While Artificial Intelligence (AI) has only recently become a topic of mainstream conversation, the technology has been in use for quite some time. Let’s say for example you’re shopping on an eCommerce site and click on a product in which you have an interest. In most cases, the underlying algorithm will show you a “People searching for this item also considered—” prompt.
The system arrived at this decision by aggregating and analyzing data generated by other people who performed the same action. As benign as this might seem, it demonstrates how AI’s ability to amass, examine, and act on massive quantities of data can raise substantial privacy issues. Should your purchasing decisions be used to promote products to other people without your knowledge or permission? This is but one example of why addressing AI privacy concerns is of paramount importance.
Evolution of the Data Privacy Paradigm
Before this technology became commonplace, data privacy initiatives were largely focused on protecting your personal information. While this remains an important concern, the paradigm has expanded to include the recognition and governance of how that data is gathered, as well as employed and shared. This, in turn requires developers to think beyond what should be done to protect your privacy to also contemplate what has to be done.

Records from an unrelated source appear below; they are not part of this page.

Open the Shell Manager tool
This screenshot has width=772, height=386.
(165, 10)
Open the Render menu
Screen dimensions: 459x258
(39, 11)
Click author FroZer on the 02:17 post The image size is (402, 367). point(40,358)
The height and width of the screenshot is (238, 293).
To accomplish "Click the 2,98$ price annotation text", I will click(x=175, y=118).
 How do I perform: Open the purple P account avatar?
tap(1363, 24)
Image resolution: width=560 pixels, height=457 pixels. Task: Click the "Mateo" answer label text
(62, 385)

Consider, for example, the way facial recognition systems are being employed at theme parks, stadiums and other entertainment venues to provide ticketless entry to patrons who paid online. Would providing that data to a law enforcement agency constitute illegal surveillance? Would it be a violation of a ticketholder’s civil liberties?

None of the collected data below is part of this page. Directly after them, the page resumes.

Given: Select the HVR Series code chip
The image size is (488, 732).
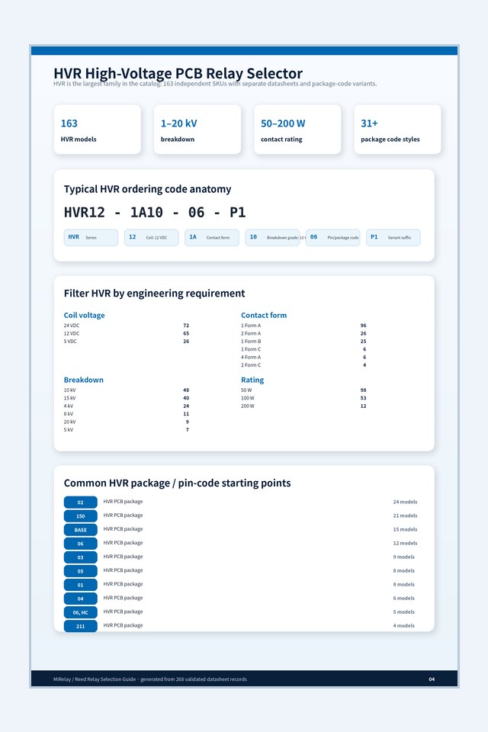Looking at the screenshot, I should (91, 237).
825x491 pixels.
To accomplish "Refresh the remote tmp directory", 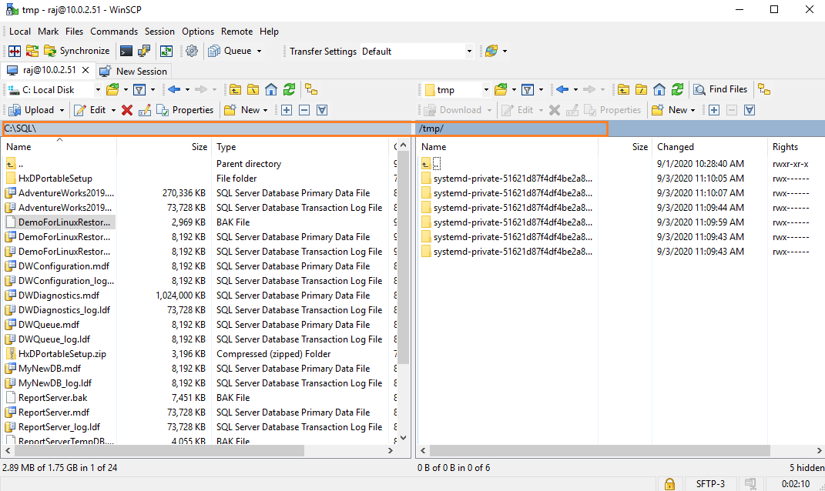I will tap(677, 89).
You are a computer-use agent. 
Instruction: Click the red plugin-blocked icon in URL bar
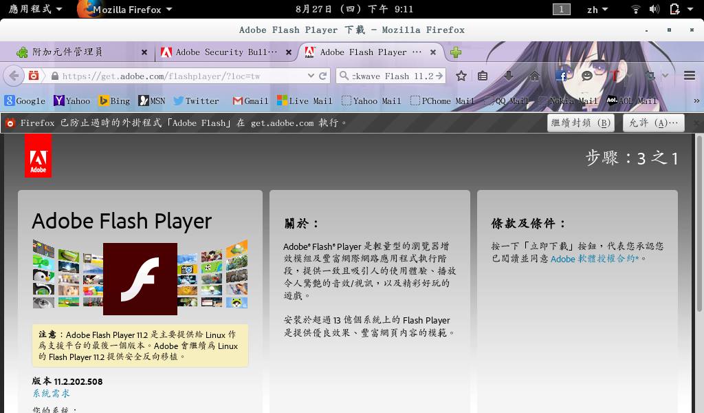(x=34, y=76)
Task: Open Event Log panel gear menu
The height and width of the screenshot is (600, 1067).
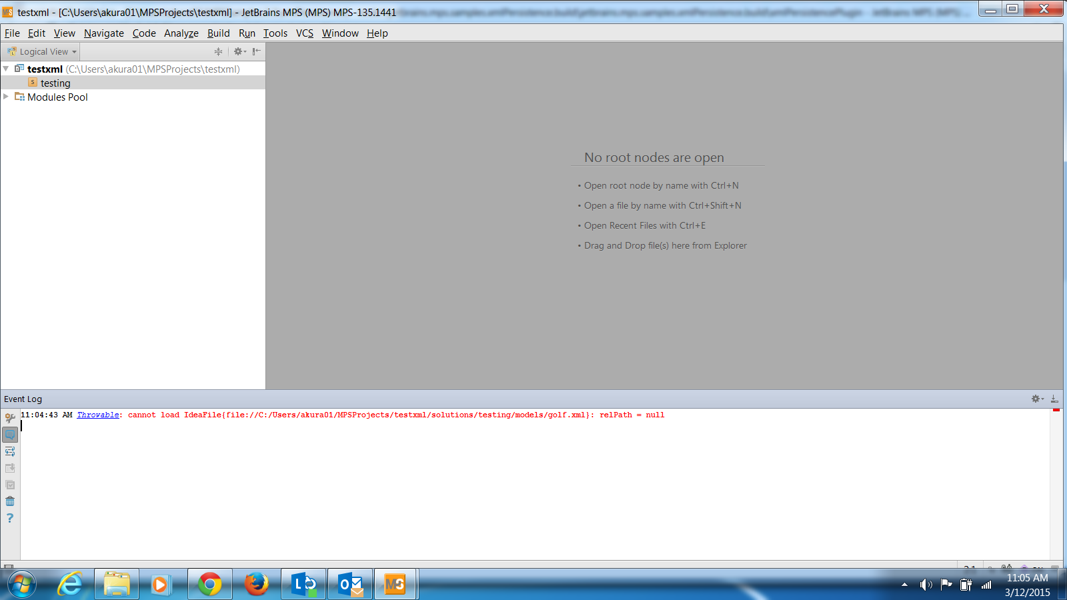Action: [x=1037, y=399]
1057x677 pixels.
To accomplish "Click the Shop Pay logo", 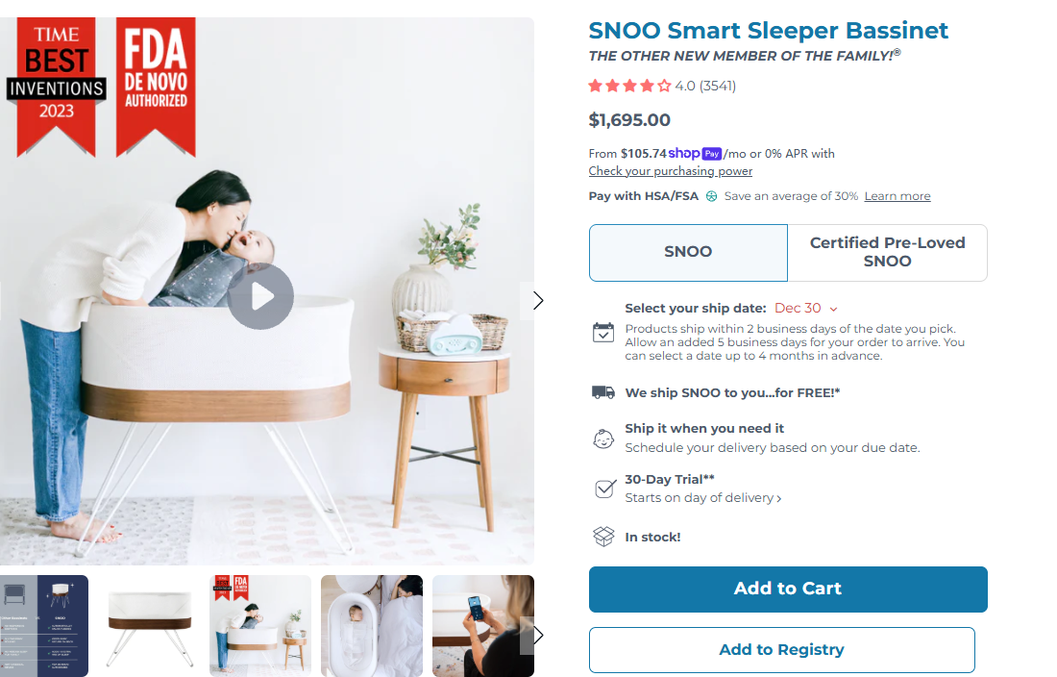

Fundamental AI Privacy Concerns
Misuse of Data and Consent
The quantities of data required to inform machine learning, predictive analytics and natural language processing are massive. However, gathering this data can potentially infringe upon the privacy of the individuals observed. Additionally, AI systems performing the analysis of personal data could unintentionally expose personal details. Thus, the challenge becomes how to amass and employ the data these systems need to function, without overstepping the boundaries of privacy.
Enhanced Surveillance
AI surveillance isn’t always confined to areas in which security is a primary concern. The technology is employed in shopping malls, on city streets and in other public areas in which we have the right to expect our privacy to be respected. Essentially, we are under constant scrutiny wherever this technology is deployed. Governments, corporations and hackers can use this information in ways that could violate our privacy.
Perpetuation of Ethnic Biases
AI algorithms are no more enlightened in this regard than the people who write them. When social biases are programmed into their coding, whether intentionally or inadvertently, social discrimination can result. Hiring decisions, lending decisions and credit scoring can all be affected by these biases. Meanwhile, the people who are affected often have no idea they’ve been judged in this fashion.

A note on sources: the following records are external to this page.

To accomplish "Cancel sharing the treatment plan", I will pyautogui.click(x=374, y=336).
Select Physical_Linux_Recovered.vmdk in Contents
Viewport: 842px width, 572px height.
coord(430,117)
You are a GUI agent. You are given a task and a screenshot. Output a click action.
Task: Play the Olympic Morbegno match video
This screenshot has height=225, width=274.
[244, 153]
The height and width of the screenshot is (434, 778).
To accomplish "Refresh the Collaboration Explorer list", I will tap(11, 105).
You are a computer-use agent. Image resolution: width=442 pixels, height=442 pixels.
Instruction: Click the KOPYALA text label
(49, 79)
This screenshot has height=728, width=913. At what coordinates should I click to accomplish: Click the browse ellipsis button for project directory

Addressing AI Privacy Concerns
Ultimately, addressing AI privacy concerns is an ethical consideration. Respecting the privacy and dignity of individuals should be fundamental to the design of any AI algorithm. It’s important to implement privacy by design as one of the fundamental underpinnings of any AI system. Toward this end, leading speech generation researchers here at Tomato.ai developed our AI models with these concerns in mind.
Data collection should be narrowly focused to that which is needed to serve the intended task, rather than broadly based. Data retention should be limited to that which is absolutely required too. Encryption strategies should also be key to the development of AI algorithms. Conducting privacy audits and impact assessments at regular intervals are of equal importance.
Transparency is also important. People should always be informed when AI is being employed and the privacy ramifications of that deployment should be clearly outlined. Developers must also be careful to ensure systems perform based on fairness and equality doctrines to avoid the potential for biases and discrimination.